The financial advice given to savers by conversational robots, or chatbots, “wrongly increase user confidence”, concludes a study by the Prudential Control and Resolution Authority (ACPR), the banking and insurance policeman. “The explanations provided in the form of a conversation wrongly increase the confidence of users in the incorrect proposals of the robot-advisor” and can make them accept more “ill-suited” advice, indicates in summary this study transmitted Thursday to the press and carried out in partnership with the Telecom Paris engineering school.

A robo-advisor, called Robex, was developed for the purposes of the study, carried out with 256 participants, mostly novices in financial matters, specifies the supervisor. Conversational robots, based on algorithms and artificial intelligence, are fashionable among life insurers and bankers to offer, alongside advisers, financial investments to their clients.
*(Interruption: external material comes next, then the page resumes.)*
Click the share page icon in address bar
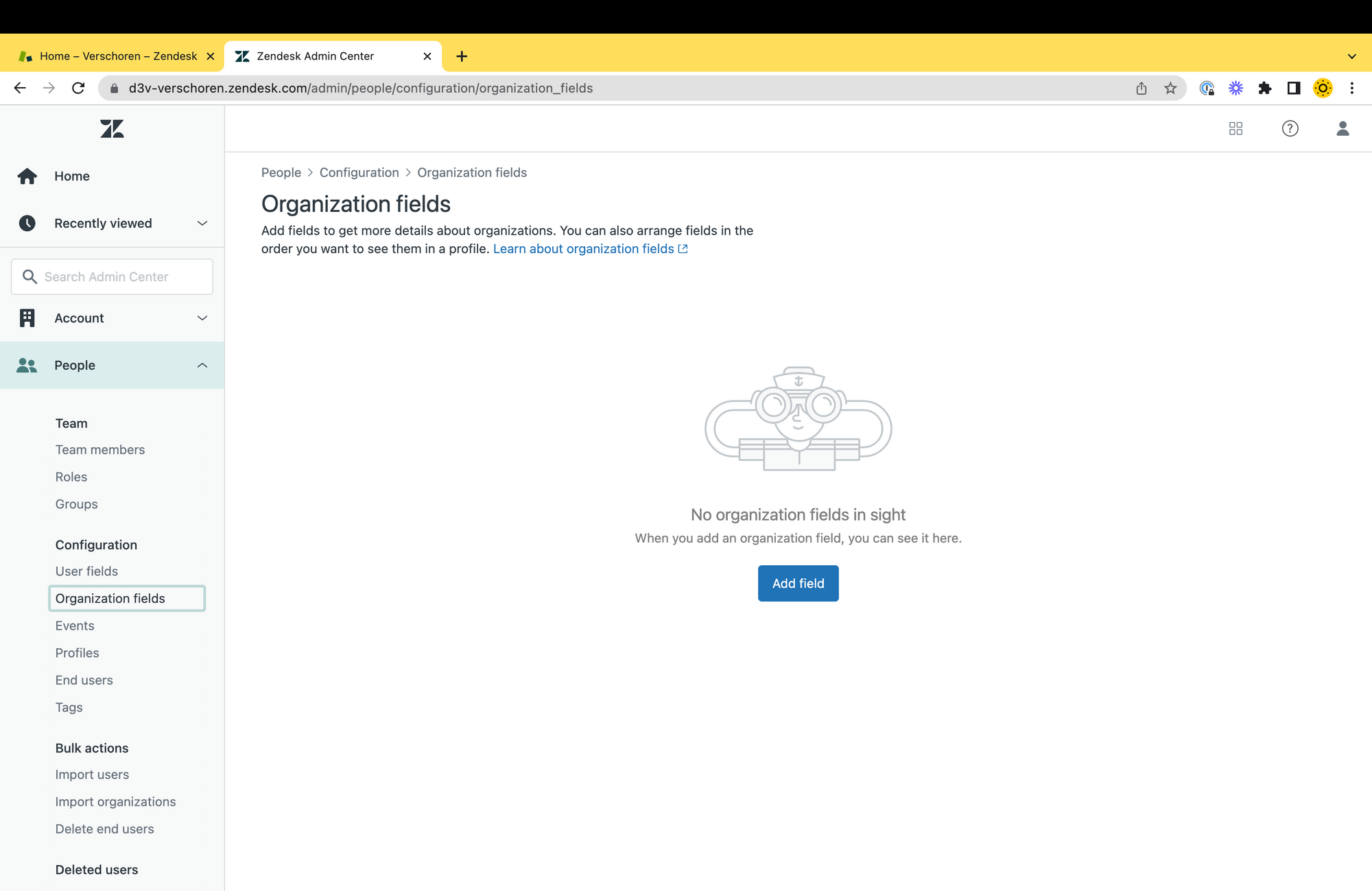This screenshot has height=891, width=1372. click(1142, 88)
The “motivation of the advice through these tools sometimes lacks clarity or remains too generic, without precise explanations based on the characteristics specific to the client”, underlines the study. Moreover, the explanations given by the robot “do not significantly improve the understanding of the proposal by users, nor their ability to follow or not the advice given, depending on whether it is correct or not”.

More embarrassing, “people who have received a lower level of education understand an incorrect proposition less well but are more likely to accept it anyway”. French financial regulations, recalls the APCR, “requires that advice for the choice of a contract be justified by showing the client the link between the characteristics of the financial proposal and his personal situation”. The objective is to “protect the client from the negative consequences of choosing an ill-suited investment”, whether it is too risky or does not meet its objectives, further underlines the authority.